Overall, our study was the first to propose the negative association between CALLY index and both CVD and all-cause and CVD mortality in U.S. general population or patients with CVD. However, there are still several limitations in our study. Firstly, the diagnosis of CVD was from self-report of patients, which is subject to potential recall bias and misclassification. Participants may underreport or be unaware of a prior diagnosis, leading to non-differential misclassification that could attenuate the observed associations. While self-report of major cardiovascular conditions has been used and validated in large surveys, future studies with adjudicated clinical endpoints would be valuable to confirm our findings. Secondly, the evidentiary strength of cross-sectional studies is inferior to that of prospective studies and randomized controlled trials. Thirdly, Although we adjusted for numerous covariates, residual confounding is likely to persist.
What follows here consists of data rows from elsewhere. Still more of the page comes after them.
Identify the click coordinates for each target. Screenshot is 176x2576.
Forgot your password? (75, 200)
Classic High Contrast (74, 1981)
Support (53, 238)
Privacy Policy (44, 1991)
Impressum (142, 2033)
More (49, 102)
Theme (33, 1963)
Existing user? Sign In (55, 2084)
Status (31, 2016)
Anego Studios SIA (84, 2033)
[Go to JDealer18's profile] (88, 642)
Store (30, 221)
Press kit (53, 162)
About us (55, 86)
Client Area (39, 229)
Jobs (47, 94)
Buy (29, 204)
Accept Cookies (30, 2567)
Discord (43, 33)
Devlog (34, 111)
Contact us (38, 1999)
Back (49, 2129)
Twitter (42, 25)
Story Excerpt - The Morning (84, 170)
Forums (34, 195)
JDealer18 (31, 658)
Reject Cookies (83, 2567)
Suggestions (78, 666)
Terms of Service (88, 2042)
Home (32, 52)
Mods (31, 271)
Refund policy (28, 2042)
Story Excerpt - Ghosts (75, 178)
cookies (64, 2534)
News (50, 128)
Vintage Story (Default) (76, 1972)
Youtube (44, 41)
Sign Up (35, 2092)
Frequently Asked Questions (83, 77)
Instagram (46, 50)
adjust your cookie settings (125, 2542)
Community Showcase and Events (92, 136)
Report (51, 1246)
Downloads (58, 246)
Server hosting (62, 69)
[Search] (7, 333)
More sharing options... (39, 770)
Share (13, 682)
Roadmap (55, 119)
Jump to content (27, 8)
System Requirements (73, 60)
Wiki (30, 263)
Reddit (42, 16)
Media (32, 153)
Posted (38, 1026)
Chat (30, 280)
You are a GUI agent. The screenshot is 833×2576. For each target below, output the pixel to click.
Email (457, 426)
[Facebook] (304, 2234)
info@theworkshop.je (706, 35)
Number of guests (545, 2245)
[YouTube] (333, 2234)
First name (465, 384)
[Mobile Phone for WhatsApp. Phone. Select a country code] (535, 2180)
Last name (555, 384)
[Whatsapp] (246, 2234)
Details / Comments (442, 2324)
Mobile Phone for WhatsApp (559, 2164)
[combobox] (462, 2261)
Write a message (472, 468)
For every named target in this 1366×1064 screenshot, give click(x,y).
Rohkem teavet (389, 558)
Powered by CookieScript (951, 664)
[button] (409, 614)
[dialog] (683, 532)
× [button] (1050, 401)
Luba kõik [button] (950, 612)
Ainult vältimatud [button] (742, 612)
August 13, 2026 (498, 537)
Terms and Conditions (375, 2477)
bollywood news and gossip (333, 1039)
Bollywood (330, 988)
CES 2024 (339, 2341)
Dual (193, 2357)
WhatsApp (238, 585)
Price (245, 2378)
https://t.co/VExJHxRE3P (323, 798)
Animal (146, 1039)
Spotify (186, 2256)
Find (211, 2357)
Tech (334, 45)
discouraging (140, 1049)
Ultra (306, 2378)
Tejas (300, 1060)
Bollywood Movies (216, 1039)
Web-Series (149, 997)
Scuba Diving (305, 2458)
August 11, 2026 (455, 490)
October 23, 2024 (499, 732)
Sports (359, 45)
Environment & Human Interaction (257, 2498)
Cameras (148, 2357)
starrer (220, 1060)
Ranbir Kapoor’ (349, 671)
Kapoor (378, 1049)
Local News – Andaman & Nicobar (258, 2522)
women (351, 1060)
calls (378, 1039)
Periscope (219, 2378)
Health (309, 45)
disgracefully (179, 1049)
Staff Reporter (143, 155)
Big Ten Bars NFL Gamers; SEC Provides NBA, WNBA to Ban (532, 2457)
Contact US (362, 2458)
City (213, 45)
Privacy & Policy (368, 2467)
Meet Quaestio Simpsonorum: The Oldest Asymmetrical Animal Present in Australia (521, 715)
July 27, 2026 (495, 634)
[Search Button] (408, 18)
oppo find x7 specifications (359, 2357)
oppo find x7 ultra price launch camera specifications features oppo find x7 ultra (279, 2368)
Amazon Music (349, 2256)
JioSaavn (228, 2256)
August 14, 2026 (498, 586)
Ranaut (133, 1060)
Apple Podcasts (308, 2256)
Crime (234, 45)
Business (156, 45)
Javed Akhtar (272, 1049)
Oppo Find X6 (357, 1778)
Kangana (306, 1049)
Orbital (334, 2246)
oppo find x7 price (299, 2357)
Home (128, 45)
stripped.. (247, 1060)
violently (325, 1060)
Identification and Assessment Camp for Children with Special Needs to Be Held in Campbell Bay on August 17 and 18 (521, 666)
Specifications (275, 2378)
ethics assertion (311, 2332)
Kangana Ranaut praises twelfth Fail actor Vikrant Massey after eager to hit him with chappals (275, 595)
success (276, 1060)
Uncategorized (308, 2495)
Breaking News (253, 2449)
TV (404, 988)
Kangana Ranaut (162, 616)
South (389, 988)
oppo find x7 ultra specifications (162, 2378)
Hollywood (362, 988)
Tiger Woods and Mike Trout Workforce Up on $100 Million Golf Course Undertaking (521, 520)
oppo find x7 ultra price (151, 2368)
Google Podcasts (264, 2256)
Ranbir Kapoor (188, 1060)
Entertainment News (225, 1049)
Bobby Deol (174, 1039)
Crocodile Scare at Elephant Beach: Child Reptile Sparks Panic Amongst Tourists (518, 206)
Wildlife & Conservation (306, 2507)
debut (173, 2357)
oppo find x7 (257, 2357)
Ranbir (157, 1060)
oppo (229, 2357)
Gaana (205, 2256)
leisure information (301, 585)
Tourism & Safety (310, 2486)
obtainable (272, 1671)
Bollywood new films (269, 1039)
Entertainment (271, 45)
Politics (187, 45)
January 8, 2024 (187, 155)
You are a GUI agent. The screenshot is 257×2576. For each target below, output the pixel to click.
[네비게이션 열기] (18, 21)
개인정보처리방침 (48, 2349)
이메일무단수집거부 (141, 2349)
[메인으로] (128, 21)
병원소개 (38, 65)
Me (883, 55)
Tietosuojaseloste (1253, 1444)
Key factors such as medication use, dietary habits, and comorbidity severity are not fully captured in the NHANES database, and these unmeasured confounders may influence our findings. Fourthly, some visualization and ROC plotting functions in R do not fully support complex survey weights, the graphical representations of ROC curves and survival plots were based on model-predicted probabilities, which may slightly underestimate the true sampling variability.Therefore, our findings require further validation through large-scale prospective studies in the future to enhance their robustness.

Conclusion

This study confirms a significant negative correlation between the CALLY index and cardiovascular disease risk in the U.S. general population. Furthermore, among individuals with established cardiovascular disease, the CALLY index also shows significant inverse associations with all-cause mortality and cardiovascular disease-specific mortality. Compared to traditional inflammation-related indicators such as SII, NHR, LHR, MHR, and PHR, the CALLY index demonstrates stronger associations with mortality risk and better predictive performance in both the U.S. general population and patients with CVD. These findings provide compelling evidence supporting the potential clinical value of the CALLY index.